-- START OF PASSAGE --

Stones tell tales in Meghalaya’s nature-crafted Ever Living Museum

 

Teiborlang T Kharsyntiew

 

Stones have tales to tell. But they need the right interpreter and the right ambience to – like Kyntiewbor War and his Ever Living Museum in Meghalaya.

One of Northeast India’s eight states, Meghalaya is mostly inhabited by three matrilineal ethnic communities – Garo, Jaintia and Khasi.

In Khasi belief, caves are dungeons where only midgets and fairies live to lure humans away. Exploring these caves was thus taboo, particularly for children.

At 10, Kyntiewbor was too curious to heed his grandmother’s advice to avoid the caves in his village Wahlong below Sohra – local name for Cherrapunjee – and close to the India-Bangladesh border. The labyrinthine subterranean world of the caves fascinated him.

Every trip to the ‘dungeons of fairies’ guaranteed a scolding from his grandmother. She changed her mind when little Kyntiewbor once returned home with a clutch of glittering stones he had collected from the caves.

That was in 1964.

Kyntiewbor never looked back since in his pursuit of stones and natural artifacts. He found his love in the caves and rivers, and his first real caving expedition was at age 13.

By the time Bah War joined the state’s Public Health and Engineering department (PHE) as an engineer, he was a cave and river expert. He regularly took part in expeditions under the banner of Meghalaya Adventurers’ Association.

-- END OF PASSAGE --

## TASK REQUIREMENTS
1 – Rewrite the stretch of the piece on the Ever Living Museum from "Kyntiewbor never looked" through "was at age 13.", putting "cave trip" in place of "caving expedition".
2 – Answer these from the piece on the Ever Living Museum:
(a) Which three communities mostly live in Meghalaya?
(b) At what age did Kyntiewbor go on his first real caving expedition?
(c) Which state department did he join as an engineer?

-- START OF DATA EXCERPT --

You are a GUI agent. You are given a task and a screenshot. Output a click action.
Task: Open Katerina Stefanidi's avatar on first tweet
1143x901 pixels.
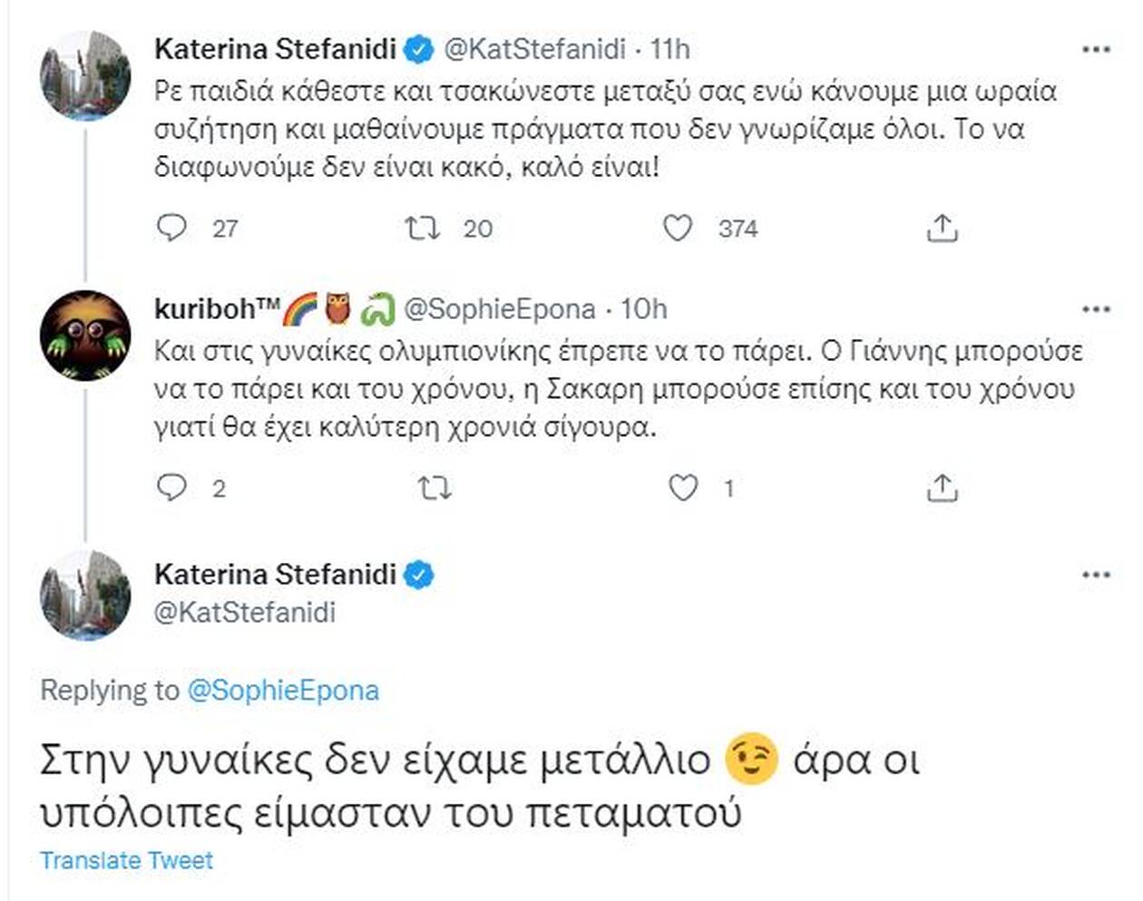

-- END OF DATA EXCERPT --

## SOLUTIONS FOR EACH TASK
1 –
Kyntiewbor never looked back since in his pursuit of stones and natural artifacts. He found his love in the caves and rivers, and his first real cave trip was at age 13.

2 –
(a) Garo, Jaintia and Khasi
(b) 13
(c) The Public Health and Engineering department (PHE)